Comparison of the T cell response to HCV in subjects with resolved viremia and chronic persistent infection. PBMCs from subject OXM (a spontaneous resolver) and OXB (chronic viremia) were labeled with a pool of the three HCV tetramers (left panels) or three control tetramers (DR4-CLIP, DR4-gp100, and DR4–annexin II). The number of CD4⁺/tetramer⁺ cells following enrichment with anti-PE microbeads is indicated in the upper right quadrant.
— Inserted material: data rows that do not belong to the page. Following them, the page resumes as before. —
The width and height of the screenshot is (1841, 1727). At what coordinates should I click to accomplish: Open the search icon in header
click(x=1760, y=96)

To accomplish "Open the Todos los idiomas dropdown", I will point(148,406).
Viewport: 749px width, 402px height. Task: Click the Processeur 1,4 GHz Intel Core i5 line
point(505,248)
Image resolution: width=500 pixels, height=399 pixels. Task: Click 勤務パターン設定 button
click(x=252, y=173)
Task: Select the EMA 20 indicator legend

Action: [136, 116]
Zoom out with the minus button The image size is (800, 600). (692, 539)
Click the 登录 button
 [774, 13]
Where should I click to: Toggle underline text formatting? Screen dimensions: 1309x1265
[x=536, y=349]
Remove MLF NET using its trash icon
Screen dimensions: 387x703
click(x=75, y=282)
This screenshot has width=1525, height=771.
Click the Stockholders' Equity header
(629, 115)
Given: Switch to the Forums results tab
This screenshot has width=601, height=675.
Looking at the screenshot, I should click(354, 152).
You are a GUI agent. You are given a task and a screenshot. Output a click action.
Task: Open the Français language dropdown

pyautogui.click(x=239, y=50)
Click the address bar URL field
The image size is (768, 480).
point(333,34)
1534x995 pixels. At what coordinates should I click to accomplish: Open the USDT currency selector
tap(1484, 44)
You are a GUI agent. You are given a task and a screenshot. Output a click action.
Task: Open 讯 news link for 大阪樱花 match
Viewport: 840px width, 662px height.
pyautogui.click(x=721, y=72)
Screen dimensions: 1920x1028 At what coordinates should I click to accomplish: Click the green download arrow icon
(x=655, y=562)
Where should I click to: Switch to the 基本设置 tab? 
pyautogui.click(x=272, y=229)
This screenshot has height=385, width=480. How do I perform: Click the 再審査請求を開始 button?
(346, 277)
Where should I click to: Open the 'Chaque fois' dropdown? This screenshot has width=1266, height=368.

HCV tetramer–positive CD4 T cells could not be detected in the four patients with chronic viremia (Table 2).

Figure 6

Ex vivo phenotypic analysis of HCV-specific memory CD4 T cells using MHC class II tetramers. (a) PBMCs from three subjects with resolved HCV viremia were stained with a pool of three DR4-HCV tetramers as well as antibodies to CCR7, CD45RA, or CD27. Tetramer-positive cells were positively selected with anti-PE microbeads and analyzed by flow cytometry. Plots are gated on CD4⁺/tetramer⁺ cells. (b) PBMCs from subject 01-40 were labeled with an antibody to CD62L in conjunction with the DR4–HCV 1579 and DR4–HCV 1770 tetramers.

Figure 7

TCR Vβ repertoire of HCV class II tetramer–positive cells. (a) Fresh PBMCs from subject 01-40 were stained with DR4–HCV 1248 tetramer, positively selected by labeling with anti-PE microbeads, and then split into separate tubes for staining with a panel of 16 Vβ antibodies. (b and c) Similarly, short-term stimulated HCV-specific CD4 T cell lines from subjects 01-40 (b) and 98A (c) were stained with DR4–HCV 1248 and subsequently stained with the 16 Vβ antibodies. The Vβ antibodies that positively stained DR4–HCV 1248⁺ cells are shown for each subject, as well as an example of a negative control Vβ antibody that did not stain the tetramer-positive cells. In subject 98A, the frequency of T cells in bulk PBMCs expressing Vβ5.1 and Vβ12 was 6.6% and 2.2% of CD4 T cells, respectively.